Раз так приходит, другой. Да только ему-то что! И кто он такой для него, Доляков! Он и дружка-то в напарники взял Гришку Халду, пьянь, шантрапу оголтелую…
Ванька еще на платьичника натаскивался, когда он, Буканов, уже прославленным мастером был. И почему-то запомнился этот худой черномазый подросток с мосластыми, в цыпках руками и вечно голодным взглядом, с заусеницами на ногтях. Помнилось, с какой торопливой жадностью поедал он случайно оставленный в мастерской кем-то хлеб, а еще — какими глазами глядел на его работы, Буканова, как в черных бездонных зрачках босоногого ученика полыхали безмерное восхищение и зависть.

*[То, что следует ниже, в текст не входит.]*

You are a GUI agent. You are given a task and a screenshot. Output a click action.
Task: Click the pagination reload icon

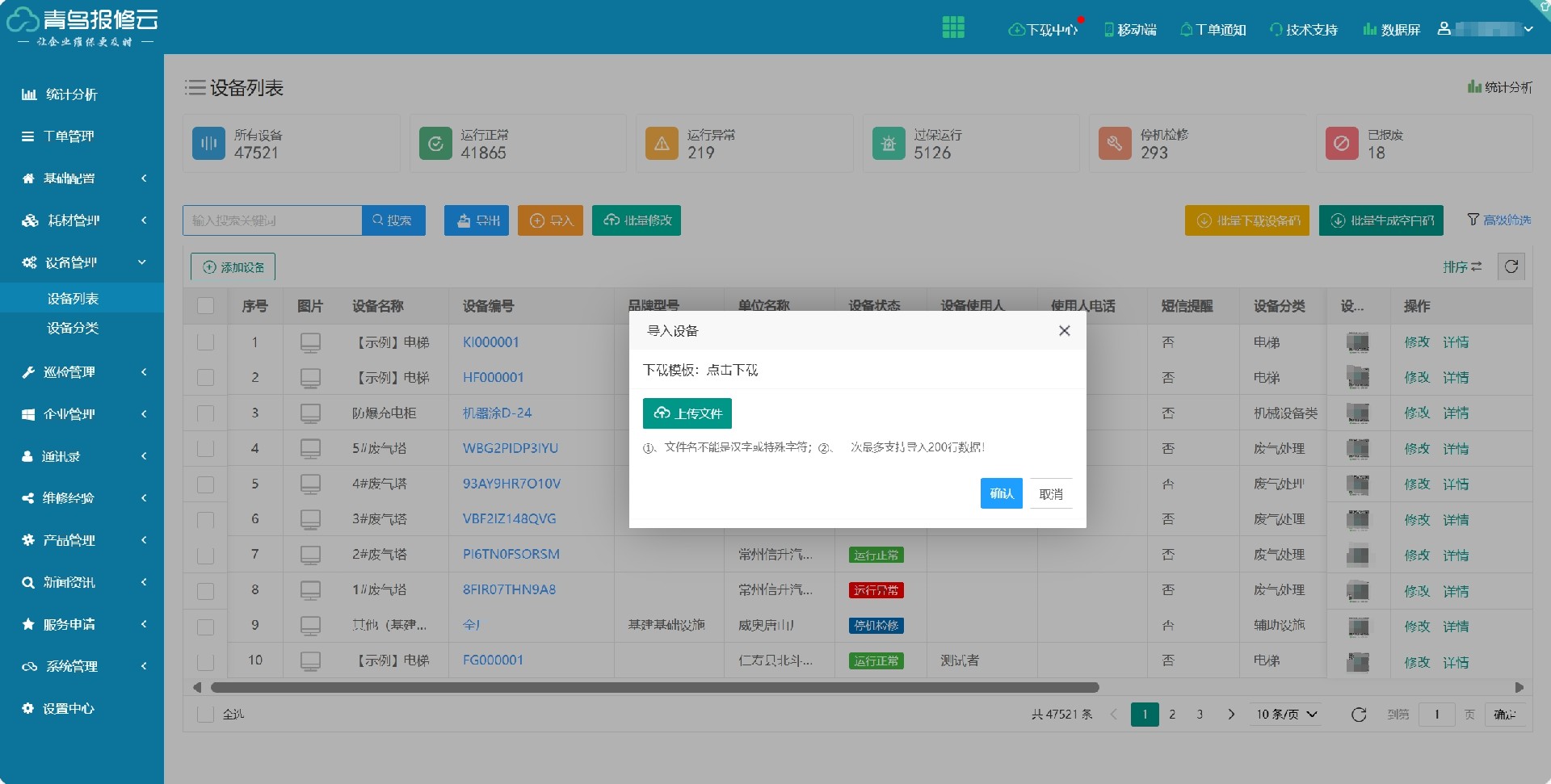pyautogui.click(x=1359, y=715)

Курс обучения в мастерской он, Ванька, помнится, так и не кончил, больше на стороне работал, в отъездках мотался. Работал у разных хозяев в Москве, в Петербурге, стремился прорваться к большому искусству, стать настоящим художником. Только успел жениться, в солдаты забрали. После войны снова принялся бродяжить, ни мастера из него не вышло, ни даже хозяина путного. В доме всего и хозяйства-то пара ухватов да два чугуна. Дрова ли возьмется колоть, крыльцо починить, заплату на крышу поставить — смех смехом. Авдотья, жена, все к соседям бежит: «Милой, поди уделай! Мой-то гвоздя чередом не умеет забить, все на мне на одной, все хозяйство…» Сам ежели что и умеет, так это детишек делать. Давно ли с Авдотьей живут, а настрогал уж пять штук. Пойдет его Дюша на пруд белье полоскать, а за ней цельный хвост: двое постарше сбоку бредут, двое сзади нее, за подол уцепились, а пятого на руках вместе с корзиной тащит…
Сколько уж раз к нему Доляков подходил: «Ну хоть приди погляди! Глянешь одним глазком на работу на нашу — оно и довольно». Но старый Буканов не поддавался. Это к кому же идти-то, к недоучившемуся доличнику? А потом и вообще ни к чему это все, к прежнему он не вернется, дело решенное.